TwurpleAuthenticationGetting dataExamplesFAQMigration

Testing locally using ngrok

ngrok is helpful for local testing when you don't want to expose your machine to traffic from outside directly.
It also offers SSL, which is required by EventSub, thus making your development setup easier.

1. Installing ngrok and an adapter for it

Download and install ngrok from their download page.

Then, add the specialized apater for it to your packages:

yarn add @twurple/eventsub-ngrok

or using npm:

npm install @twurple/eventsub-ngrok

2. Setting up the listener

Listening to events using ngrok is easy since the ngrok adapter benefits from the ability to set itself up completely on its own.
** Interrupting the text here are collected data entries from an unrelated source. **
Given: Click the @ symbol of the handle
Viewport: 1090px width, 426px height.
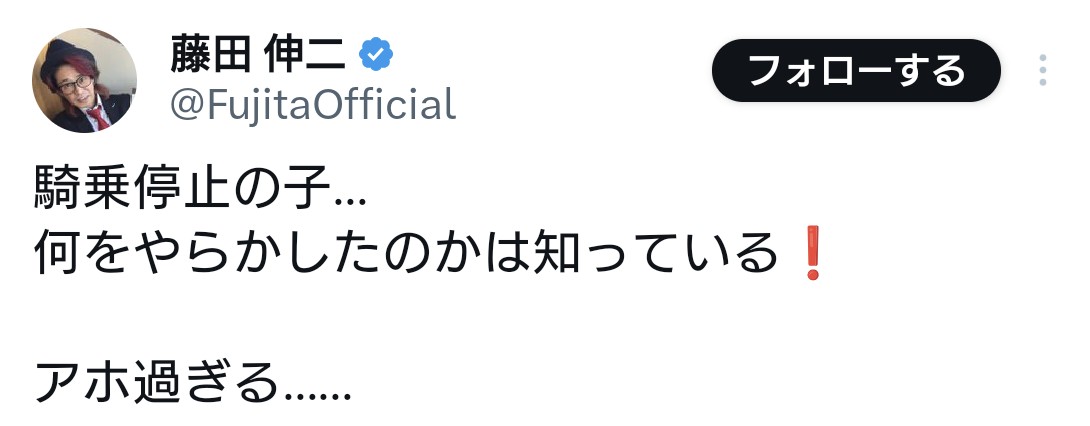Looking at the screenshot, I should (186, 104).
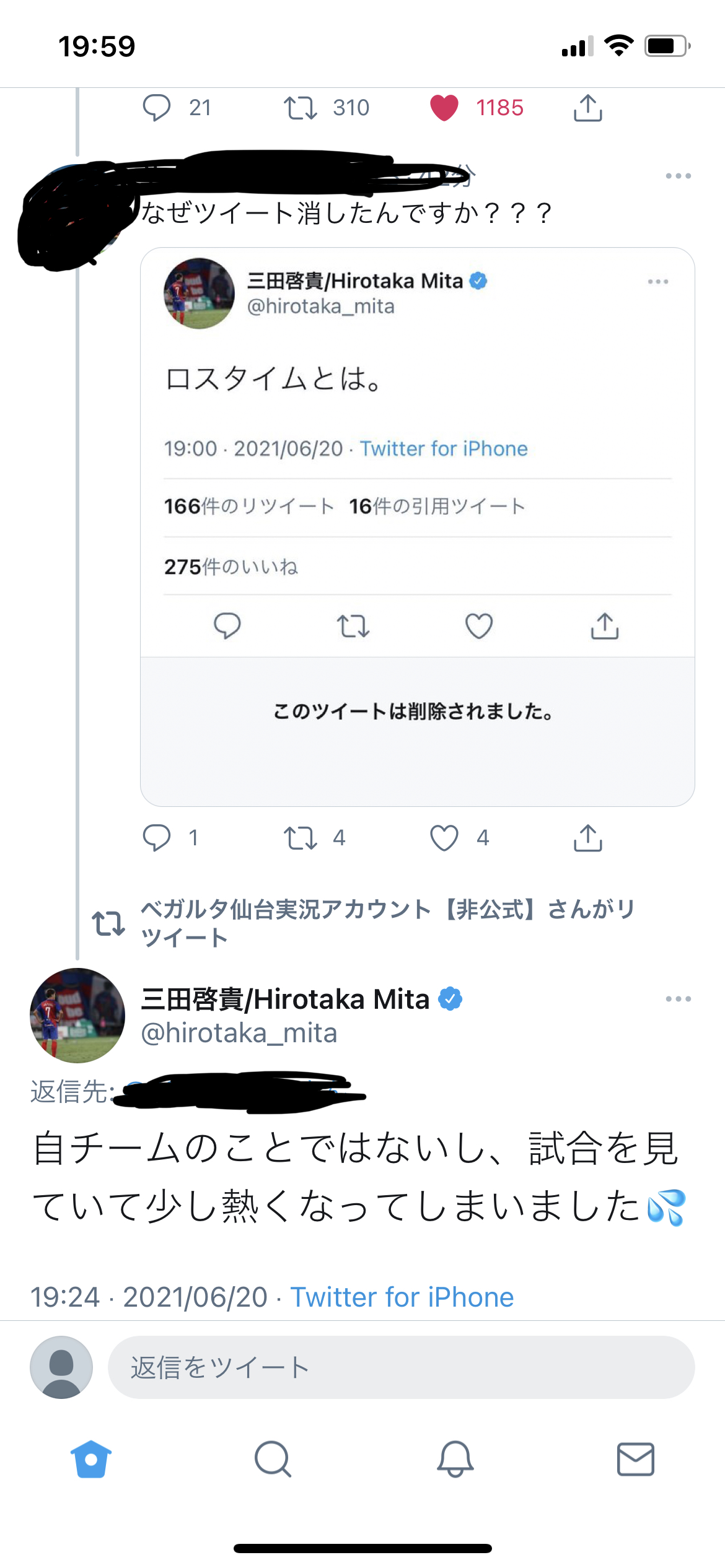The width and height of the screenshot is (725, 1568).
Task: Like the tweet with 4 likes
Action: tap(444, 838)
The only thing ngrok requires is an auth token, which you can pass through the ngrokConfig option:

// This is necessary to prevent conflict errors resulting from ngrok assigning a new host name every time
await apiClient.eventSub.deleteAllSubscriptions();

const listener = new EventSubHttpListener({
	apiClient,
	adapter: new NgrokAdapter({
		ngrokConfig: {
			authtoken: 'YOUR_AUTH_TOKEN'
		}
	}),
	secret: 'thisShouldBeARandomlyGeneratedFixedString'
});

Don't run ngrok on your own

The library will run ngrok for you, so you don't need to do that.

Running ngrok on your own will lead to conflicts and hard-to-understand errors.

3. Listening to events

Now you can continue to follow the basic listening help.